The circuit carrier 10 can be fabricated by first providing the circuit substrate 11 and the first wafer 13; secondly, placing the first wafer 13 in the receiving recess 112 such that the active surface 131 of the first wafer 13 is The inactive surface 133 is adjacent to the plurality of first electrical contact pads 116; the first conductive line pattern 113 is formed on the first surface 111a and the plurality of electrode pads 134 by a semi-additive method, and the second conductive layer is formed on the second surface 111b. a line pattern 115 electrically connecting the first conductive line pattern 113 and the first inner layer conductive line pattern 11a, electrically connecting the second conductive line pattern 115 and the second inner layer conductive line pattern 11b; and the first conductive line pattern 113 A first solder resist layer 117 is formed in the gap, a second solder resist layer 119 is formed on the second conductive trace pattern 115 and the gap thereof, and a plurality of open regions are formed in the first solder resist layer 117 and the second solder resist layer 119. The bare copper surface in the open area of the first solder resist layer 117 is defined as the first electrical contact pad 116, and the bare copper surface in the open area of the second solder resist layer 119 is the solder pad 118. In this way, the circuit carrier board 10 can be obtained.

In the second step, referring to FIG. 3, an interposer 20 is provided. The area of the interposer 20 is larger than the projected area of the receiving recess 112 on the first surface 111a, and has an opposite bottom surface 201 and a top surface 203. The material of the interposer 20 is glass, which has a plurality of exposed first electrical connection pads 21 and a plurality of second electrical connection pads 23. The plurality of first electrical connection pads 21 are located on the side of the bottom surface 201 of the interposer 20, and the plurality of second electrical connection pads 23 are located on the top surface 203 of the interposer 20, and the plurality of first electrical connection pads The at least one first electrical connection pad 21 of the 21 is electrically connected to the at least one second electrical connection pad 23 of the plurality of second electrical connection pads 23 through the conductive holes 25 in the interposer 20 . In this embodiment, the number of the plurality of first electrical connection pads 21 is the same as the number of the plurality of first electrical contact pads 116, and the number of the plurality of first electrical connection pads 21 is less than the plurality of second electrical connections. The number of pads 23.

The interposer 20 is mounted on the circuit carrier 10 such that each of the plurality of first electrical connection pads 21 of the interposer 20 passes through a first conductive member 26 and has a first The contact pads 116 are electrically connected. The first conductive member 26 may be a solder ball or a bump. In the embodiment, the first conductive member 26 is a solder ball.

In the third step, referring to FIG. 4, a second wafer 30 is provided.

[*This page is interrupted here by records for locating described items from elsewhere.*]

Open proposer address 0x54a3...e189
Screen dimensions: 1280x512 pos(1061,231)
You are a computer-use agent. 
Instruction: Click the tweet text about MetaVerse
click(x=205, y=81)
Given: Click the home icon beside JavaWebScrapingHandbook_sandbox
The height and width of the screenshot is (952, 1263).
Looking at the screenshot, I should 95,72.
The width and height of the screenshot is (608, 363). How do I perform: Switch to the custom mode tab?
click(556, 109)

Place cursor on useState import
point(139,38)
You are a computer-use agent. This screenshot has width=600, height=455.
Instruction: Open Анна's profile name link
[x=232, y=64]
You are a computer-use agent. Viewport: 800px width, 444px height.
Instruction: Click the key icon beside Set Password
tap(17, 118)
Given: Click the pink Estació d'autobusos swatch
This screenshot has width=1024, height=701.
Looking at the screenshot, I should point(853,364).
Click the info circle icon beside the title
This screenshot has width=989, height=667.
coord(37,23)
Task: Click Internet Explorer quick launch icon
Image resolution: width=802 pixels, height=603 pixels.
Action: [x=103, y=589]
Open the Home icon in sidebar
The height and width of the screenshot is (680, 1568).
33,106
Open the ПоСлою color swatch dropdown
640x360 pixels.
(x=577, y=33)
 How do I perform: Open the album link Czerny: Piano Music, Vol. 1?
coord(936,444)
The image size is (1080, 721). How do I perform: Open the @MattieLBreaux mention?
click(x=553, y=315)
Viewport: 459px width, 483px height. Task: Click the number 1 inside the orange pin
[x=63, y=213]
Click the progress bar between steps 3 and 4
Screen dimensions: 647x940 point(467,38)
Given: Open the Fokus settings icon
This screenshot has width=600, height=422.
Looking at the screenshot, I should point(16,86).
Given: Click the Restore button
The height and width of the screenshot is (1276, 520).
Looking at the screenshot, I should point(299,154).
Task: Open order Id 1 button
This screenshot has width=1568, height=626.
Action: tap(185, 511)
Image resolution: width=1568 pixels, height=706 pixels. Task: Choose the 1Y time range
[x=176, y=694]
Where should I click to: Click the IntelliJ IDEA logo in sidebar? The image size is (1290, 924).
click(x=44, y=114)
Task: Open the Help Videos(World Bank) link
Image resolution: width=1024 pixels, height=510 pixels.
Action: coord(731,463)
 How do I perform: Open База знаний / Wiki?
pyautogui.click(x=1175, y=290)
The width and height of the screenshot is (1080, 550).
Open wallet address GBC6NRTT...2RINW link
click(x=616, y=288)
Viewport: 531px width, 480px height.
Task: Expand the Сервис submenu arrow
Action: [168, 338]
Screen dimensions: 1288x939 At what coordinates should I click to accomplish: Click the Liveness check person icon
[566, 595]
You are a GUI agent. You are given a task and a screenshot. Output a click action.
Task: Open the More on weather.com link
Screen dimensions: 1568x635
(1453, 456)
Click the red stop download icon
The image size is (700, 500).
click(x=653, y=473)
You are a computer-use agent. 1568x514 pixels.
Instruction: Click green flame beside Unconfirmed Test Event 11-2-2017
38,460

The second wafer 30 has opposing active faces 301 and inactive faces 303. The active surface 301 has a plurality of exposed electrode pads 31 thereon.

The second wafer 30 is mounted on the side of the interposer 20 remote from the circuit carrier 10. In this embodiment, the second wafer 30 is mounted on the interposer 20 by flip chip packaging, and each of the plurality of electrode pads 31 of the second wafer 30 is provided with a second conductive member 33 and a first The two electrical connection pads 23 are electrically connected. The second conductive member 33 may be a solder ball or a bump. In the embodiment, the second conductive member 33 is a solder ball.

In the fourth step, referring to FIG. 5, an encapsulant 40 is disposed on the side of the interposer 20 remote from the circuit carrier 10. The encapsulant covers the second wafer 30, the interposer 20, and the first surface 111a of the circuit carrier 10 exposed from the interposer 20 to protect the second wafer 30 and the interposer 20 from damage. The material of the encapsulant 40 is an epoxy molding compound.

In the fifth step, referring to FIG. 6, a solder ball 50 is implanted on each of the plurality of pads 118 by a printing coating method. The material of the solder ball 50 generally includes mainly tin. In this embodiment, the diameter of the solder ball 50 is larger than the diameter of the first conductive member 26, and the diameter of the first conductive member 26 is larger than the diameter of the second conductive member 33. Of course, the solder ball 50 can also be formed by other ball-planting methods, such as spray solder paste ball, laser ball-planting, etc., and is not limited to this embodiment. Thus, the semiconductor device 100 having the first wafer 12 and the interposer 20 can be obtained.

In the manufacturing method of the semiconductor device 100 in the present technical solution, the first wafer 13 in the circuit carrier 10 is directly mounted on the circuit substrate 11, and then the interposer 20 is mounted on the circuit carrier 10, so that The electrical connection between the wafer 13 and the circuit substrate 11 is high, and the electricity generated when the first wafer 13 is first mounted on the interposer 20 and the interposer 20 is mounted on the circuit substrate 11 can be avoided. The lack of sexual conditions improves the production efficiency of semiconductor devices and reduces the manufacturing cost of semiconductor devices. In addition, the first wafer 13 is received in the receiving recess 112, which reduces the overall thickness of the semiconductor device and meets the requirements of light weight and low cost of the market products.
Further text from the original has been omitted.